- _TASK BRIEF_
The only acceptable output is every entry, printed exactly.

*** MATERIAL TO PROCESS ***

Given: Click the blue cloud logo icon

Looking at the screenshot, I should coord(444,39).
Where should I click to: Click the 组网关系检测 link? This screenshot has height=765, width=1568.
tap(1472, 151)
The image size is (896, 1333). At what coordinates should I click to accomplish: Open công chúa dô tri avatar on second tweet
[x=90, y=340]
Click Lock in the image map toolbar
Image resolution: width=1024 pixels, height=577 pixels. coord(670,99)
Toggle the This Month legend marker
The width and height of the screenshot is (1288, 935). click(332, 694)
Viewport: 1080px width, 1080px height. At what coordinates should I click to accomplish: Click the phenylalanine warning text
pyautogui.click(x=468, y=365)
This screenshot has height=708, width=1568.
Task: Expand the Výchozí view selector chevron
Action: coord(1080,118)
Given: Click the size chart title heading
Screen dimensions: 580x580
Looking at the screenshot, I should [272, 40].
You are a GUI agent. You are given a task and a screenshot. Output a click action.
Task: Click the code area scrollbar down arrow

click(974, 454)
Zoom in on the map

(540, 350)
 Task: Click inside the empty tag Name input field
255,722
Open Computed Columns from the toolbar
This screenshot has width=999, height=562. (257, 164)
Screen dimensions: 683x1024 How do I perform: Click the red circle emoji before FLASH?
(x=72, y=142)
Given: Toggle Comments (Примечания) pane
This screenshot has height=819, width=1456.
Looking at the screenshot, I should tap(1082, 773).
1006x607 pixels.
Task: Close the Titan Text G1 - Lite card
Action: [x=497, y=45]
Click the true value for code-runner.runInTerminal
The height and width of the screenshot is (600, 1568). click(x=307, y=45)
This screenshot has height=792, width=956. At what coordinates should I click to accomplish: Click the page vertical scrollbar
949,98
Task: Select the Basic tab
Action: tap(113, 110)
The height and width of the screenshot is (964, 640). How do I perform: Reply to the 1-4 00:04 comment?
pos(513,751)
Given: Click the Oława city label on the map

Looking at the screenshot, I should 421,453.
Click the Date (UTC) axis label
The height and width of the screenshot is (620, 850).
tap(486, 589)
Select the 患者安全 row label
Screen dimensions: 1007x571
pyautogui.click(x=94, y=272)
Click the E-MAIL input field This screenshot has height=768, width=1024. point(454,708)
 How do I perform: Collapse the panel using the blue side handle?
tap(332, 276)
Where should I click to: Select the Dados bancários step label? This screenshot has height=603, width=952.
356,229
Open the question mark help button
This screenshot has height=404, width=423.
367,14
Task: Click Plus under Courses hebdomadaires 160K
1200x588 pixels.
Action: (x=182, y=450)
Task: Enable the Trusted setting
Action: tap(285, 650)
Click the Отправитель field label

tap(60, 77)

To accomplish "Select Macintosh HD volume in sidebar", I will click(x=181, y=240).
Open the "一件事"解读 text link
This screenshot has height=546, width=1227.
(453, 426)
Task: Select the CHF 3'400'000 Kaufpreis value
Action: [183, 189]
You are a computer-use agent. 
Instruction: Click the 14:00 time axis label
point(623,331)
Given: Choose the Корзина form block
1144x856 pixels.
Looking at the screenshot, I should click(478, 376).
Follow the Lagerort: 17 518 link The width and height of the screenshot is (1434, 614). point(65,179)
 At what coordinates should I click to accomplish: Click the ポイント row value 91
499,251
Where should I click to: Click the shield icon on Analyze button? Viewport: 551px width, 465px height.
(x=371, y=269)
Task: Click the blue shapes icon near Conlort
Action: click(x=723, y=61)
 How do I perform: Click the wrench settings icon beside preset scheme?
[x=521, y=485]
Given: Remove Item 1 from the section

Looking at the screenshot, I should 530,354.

*** End of MATERIAL TO PROCESS ***

- _RESULT FOR THIS TASK_
Given: Click the blue cloud logo icon

Looking at the screenshot, I should coord(444,39).
Where should I click to: Click the 组网关系检测 link? This screenshot has height=765, width=1568.
tap(1472, 151)
The image size is (896, 1333). At what coordinates should I click to accomplish: Open công chúa dô tri avatar on second tweet
[x=90, y=340]
Click Lock in the image map toolbar
Image resolution: width=1024 pixels, height=577 pixels. coord(670,99)
Toggle the This Month legend marker
The width and height of the screenshot is (1288, 935). click(332, 694)
Viewport: 1080px width, 1080px height. At what coordinates should I click to accomplish: Click the phenylalanine warning text
pyautogui.click(x=468, y=365)
This screenshot has height=708, width=1568.
Task: Expand the Výchozí view selector chevron
Action: coord(1080,118)
Given: Click the size chart title heading
Screen dimensions: 580x580
Looking at the screenshot, I should [272, 40].
You are a GUI agent. You are given a task and a screenshot. Output a click action.
Task: Click the code area scrollbar down arrow

click(974, 454)
Zoom in on the map

(540, 350)
 Task: Click inside the empty tag Name input field
255,722
Open Computed Columns from the toolbar
This screenshot has width=999, height=562. (257, 164)
Screen dimensions: 683x1024 How do I perform: Click the red circle emoji before FLASH?
(x=72, y=142)
Given: Toggle Comments (Примечания) pane
This screenshot has height=819, width=1456.
Looking at the screenshot, I should tap(1082, 773).
1006x607 pixels.
Task: Close the Titan Text G1 - Lite card
Action: [x=497, y=45]
Click the true value for code-runner.runInTerminal
The height and width of the screenshot is (600, 1568). click(x=307, y=45)
This screenshot has height=792, width=956. At what coordinates should I click to accomplish: Click the page vertical scrollbar
949,98
Task: Select the Basic tab
Action: tap(113, 110)
The height and width of the screenshot is (964, 640). How do I perform: Reply to the 1-4 00:04 comment?
pos(513,751)
Given: Click the Oława city label on the map

Looking at the screenshot, I should 421,453.
Click the Date (UTC) axis label
The height and width of the screenshot is (620, 850).
tap(486, 589)
Select the 患者安全 row label
Screen dimensions: 1007x571
pyautogui.click(x=94, y=272)
Click the E-MAIL input field This screenshot has height=768, width=1024. point(454,708)
 How do I perform: Collapse the panel using the blue side handle?
tap(332, 276)
Where should I click to: Select the Dados bancários step label? This screenshot has height=603, width=952.
356,229
Open the question mark help button
This screenshot has height=404, width=423.
367,14
Task: Click Plus under Courses hebdomadaires 160K
1200x588 pixels.
Action: (x=182, y=450)
Task: Enable the Trusted setting
Action: tap(285, 650)
Click the Отправитель field label

tap(60, 77)

To accomplish "Select Macintosh HD volume in sidebar", I will click(x=181, y=240).
Open the "一件事"解读 text link
This screenshot has height=546, width=1227.
(453, 426)
Task: Select the CHF 3'400'000 Kaufpreis value
Action: [183, 189]
You are a computer-use agent. 
Instruction: Click the 14:00 time axis label
point(623,331)
Given: Choose the Корзина form block
1144x856 pixels.
Looking at the screenshot, I should click(478, 376).
Follow the Lagerort: 17 518 link The width and height of the screenshot is (1434, 614). point(65,179)
 At what coordinates should I click to accomplish: Click the ポイント row value 91
499,251
Where should I click to: Click the shield icon on Analyze button? Viewport: 551px width, 465px height.
(x=371, y=269)
Task: Click the blue shapes icon near Conlort
Action: click(x=723, y=61)
 How do I perform: Click the wrench settings icon beside preset scheme?
[x=521, y=485]
Given: Remove Item 1 from the section

Looking at the screenshot, I should 530,354.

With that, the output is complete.